• WHAT YOU WILL DO: Copy each line of the material in which the word "основного" appears.

• INPUT RECORDS:
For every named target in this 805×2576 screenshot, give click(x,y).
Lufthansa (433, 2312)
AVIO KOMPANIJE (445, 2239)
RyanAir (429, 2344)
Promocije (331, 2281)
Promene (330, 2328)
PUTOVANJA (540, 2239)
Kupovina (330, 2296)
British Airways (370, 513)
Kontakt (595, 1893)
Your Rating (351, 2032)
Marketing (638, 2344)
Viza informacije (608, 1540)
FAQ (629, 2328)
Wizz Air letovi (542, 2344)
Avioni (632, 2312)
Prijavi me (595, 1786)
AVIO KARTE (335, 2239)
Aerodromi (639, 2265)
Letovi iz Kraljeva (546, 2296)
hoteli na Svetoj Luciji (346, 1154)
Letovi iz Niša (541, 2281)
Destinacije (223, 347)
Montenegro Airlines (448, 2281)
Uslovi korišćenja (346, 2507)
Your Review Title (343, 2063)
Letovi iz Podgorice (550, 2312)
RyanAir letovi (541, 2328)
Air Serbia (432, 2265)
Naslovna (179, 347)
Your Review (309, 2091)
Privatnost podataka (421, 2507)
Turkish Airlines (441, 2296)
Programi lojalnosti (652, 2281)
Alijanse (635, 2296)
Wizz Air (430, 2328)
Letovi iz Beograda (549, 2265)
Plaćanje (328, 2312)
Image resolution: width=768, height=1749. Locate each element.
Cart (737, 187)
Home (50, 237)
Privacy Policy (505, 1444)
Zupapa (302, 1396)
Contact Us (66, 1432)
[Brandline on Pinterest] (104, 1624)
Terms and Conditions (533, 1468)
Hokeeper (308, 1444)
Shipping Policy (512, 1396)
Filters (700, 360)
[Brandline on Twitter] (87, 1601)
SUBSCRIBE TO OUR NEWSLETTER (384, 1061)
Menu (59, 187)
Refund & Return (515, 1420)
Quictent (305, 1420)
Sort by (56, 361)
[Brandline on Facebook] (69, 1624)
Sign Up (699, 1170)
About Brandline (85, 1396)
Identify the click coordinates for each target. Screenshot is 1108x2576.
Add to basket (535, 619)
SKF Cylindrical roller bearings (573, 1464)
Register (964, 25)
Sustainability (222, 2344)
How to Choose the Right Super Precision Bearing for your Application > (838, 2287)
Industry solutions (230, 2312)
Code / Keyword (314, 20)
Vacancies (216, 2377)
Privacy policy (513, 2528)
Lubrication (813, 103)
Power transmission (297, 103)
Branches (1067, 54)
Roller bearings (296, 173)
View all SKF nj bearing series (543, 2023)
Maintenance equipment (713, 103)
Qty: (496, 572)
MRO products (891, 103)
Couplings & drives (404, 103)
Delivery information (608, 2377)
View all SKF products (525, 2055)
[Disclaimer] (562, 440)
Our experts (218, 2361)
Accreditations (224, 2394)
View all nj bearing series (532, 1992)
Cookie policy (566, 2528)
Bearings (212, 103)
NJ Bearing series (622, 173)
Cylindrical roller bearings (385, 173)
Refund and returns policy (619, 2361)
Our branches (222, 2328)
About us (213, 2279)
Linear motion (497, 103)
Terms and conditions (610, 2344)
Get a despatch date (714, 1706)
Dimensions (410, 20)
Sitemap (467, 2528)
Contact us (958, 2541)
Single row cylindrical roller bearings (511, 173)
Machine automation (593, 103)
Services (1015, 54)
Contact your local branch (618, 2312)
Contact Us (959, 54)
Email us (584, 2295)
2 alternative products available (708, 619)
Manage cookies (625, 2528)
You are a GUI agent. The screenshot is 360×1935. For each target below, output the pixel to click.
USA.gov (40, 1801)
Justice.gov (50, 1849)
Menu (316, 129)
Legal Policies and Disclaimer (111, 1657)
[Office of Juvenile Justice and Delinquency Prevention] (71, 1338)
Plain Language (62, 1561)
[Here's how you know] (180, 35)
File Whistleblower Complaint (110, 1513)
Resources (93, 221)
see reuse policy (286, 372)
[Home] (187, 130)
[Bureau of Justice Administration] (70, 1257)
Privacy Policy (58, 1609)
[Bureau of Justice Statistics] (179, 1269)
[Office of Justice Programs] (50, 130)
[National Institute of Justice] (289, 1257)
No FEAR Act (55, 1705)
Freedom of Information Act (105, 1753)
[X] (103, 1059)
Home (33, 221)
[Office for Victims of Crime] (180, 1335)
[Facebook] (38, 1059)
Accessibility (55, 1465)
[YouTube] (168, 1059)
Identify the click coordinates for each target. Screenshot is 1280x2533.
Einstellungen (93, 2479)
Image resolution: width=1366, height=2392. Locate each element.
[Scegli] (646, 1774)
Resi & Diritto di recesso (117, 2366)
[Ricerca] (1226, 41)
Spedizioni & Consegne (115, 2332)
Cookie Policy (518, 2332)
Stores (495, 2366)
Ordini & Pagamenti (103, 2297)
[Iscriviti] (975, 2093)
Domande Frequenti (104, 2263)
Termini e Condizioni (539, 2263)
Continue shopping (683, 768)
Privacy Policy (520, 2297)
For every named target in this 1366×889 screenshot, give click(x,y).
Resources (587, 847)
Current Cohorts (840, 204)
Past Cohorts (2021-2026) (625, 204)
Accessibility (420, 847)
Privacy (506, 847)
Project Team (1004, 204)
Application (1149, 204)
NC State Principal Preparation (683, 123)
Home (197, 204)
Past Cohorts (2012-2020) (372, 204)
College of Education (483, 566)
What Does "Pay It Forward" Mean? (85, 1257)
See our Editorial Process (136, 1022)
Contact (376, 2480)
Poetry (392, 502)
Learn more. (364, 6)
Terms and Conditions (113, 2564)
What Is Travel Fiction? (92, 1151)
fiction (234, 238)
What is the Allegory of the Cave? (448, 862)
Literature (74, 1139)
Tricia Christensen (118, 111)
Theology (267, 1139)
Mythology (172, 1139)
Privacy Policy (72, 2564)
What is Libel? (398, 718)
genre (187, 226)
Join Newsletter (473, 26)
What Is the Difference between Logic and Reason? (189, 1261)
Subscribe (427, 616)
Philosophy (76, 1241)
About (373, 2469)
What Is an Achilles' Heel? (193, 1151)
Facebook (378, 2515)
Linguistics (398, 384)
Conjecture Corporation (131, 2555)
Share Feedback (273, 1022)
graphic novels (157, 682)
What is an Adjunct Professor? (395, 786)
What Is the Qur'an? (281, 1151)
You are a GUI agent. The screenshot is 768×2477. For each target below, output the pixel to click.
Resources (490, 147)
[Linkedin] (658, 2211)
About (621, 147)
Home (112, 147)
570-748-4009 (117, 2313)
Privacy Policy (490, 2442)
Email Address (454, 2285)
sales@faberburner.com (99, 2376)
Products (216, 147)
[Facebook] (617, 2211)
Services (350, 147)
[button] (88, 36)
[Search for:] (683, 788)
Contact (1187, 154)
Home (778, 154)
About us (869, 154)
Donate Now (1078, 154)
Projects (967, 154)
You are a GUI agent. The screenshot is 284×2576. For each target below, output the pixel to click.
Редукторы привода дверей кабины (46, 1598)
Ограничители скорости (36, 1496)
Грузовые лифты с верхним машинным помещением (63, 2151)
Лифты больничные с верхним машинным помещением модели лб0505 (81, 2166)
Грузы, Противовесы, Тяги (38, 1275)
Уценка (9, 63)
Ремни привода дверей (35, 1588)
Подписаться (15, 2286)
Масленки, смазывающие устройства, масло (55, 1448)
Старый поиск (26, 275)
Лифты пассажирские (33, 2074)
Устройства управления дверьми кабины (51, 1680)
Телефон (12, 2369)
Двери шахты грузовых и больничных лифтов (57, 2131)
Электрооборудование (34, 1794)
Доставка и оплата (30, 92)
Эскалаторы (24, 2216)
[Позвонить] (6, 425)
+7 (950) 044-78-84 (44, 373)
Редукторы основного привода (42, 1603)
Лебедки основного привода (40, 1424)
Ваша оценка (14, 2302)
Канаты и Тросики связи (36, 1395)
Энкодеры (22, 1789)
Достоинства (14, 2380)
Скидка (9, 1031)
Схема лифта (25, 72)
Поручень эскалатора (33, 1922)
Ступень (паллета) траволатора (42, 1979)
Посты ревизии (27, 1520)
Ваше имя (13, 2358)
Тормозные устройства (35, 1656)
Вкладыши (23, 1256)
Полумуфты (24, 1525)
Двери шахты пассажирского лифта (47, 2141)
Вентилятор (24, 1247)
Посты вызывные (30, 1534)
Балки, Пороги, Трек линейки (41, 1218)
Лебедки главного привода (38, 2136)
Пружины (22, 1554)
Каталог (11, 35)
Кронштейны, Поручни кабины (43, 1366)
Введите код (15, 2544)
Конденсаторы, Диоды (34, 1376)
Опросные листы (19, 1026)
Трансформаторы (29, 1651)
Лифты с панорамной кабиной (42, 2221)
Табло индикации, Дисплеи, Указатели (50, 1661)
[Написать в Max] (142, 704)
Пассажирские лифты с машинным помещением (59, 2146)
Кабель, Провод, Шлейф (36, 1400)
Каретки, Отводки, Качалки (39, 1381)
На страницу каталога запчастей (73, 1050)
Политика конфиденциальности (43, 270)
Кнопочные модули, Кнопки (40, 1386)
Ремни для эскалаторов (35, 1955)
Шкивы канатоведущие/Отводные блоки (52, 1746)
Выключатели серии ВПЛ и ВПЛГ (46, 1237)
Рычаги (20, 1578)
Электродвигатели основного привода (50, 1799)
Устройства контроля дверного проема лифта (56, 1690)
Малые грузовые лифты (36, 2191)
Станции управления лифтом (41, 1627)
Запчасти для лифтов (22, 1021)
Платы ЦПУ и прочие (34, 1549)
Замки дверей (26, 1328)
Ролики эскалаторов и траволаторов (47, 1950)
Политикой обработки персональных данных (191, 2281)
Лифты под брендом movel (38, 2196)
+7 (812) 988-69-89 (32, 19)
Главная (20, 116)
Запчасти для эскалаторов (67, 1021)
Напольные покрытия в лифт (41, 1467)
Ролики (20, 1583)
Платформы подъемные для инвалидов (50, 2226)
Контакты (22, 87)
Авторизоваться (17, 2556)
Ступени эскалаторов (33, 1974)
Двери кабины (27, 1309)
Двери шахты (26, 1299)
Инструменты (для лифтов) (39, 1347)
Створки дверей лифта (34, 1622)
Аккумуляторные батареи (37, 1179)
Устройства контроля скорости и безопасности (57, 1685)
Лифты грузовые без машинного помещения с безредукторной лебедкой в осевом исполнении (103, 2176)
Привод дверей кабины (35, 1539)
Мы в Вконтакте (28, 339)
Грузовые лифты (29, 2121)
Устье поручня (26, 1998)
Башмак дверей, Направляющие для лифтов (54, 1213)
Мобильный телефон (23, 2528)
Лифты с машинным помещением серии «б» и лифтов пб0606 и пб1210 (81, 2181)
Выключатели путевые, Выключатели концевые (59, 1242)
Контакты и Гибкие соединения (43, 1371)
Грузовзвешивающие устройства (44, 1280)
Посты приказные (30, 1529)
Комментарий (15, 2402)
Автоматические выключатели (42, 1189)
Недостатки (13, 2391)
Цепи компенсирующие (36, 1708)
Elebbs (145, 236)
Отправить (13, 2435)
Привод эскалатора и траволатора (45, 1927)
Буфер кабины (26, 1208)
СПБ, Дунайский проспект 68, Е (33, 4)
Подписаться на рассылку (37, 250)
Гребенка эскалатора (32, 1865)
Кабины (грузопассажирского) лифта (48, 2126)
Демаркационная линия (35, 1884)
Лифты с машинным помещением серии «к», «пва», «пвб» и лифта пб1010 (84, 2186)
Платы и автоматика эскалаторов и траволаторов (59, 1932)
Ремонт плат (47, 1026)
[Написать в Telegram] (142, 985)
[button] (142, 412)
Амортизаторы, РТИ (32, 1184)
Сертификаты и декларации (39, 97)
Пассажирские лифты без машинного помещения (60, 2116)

• REPLY:
Редукторы основного привода (42, 1603)
Лебедки основного привода (40, 1424)
Электродвигатели основного привода (50, 1799)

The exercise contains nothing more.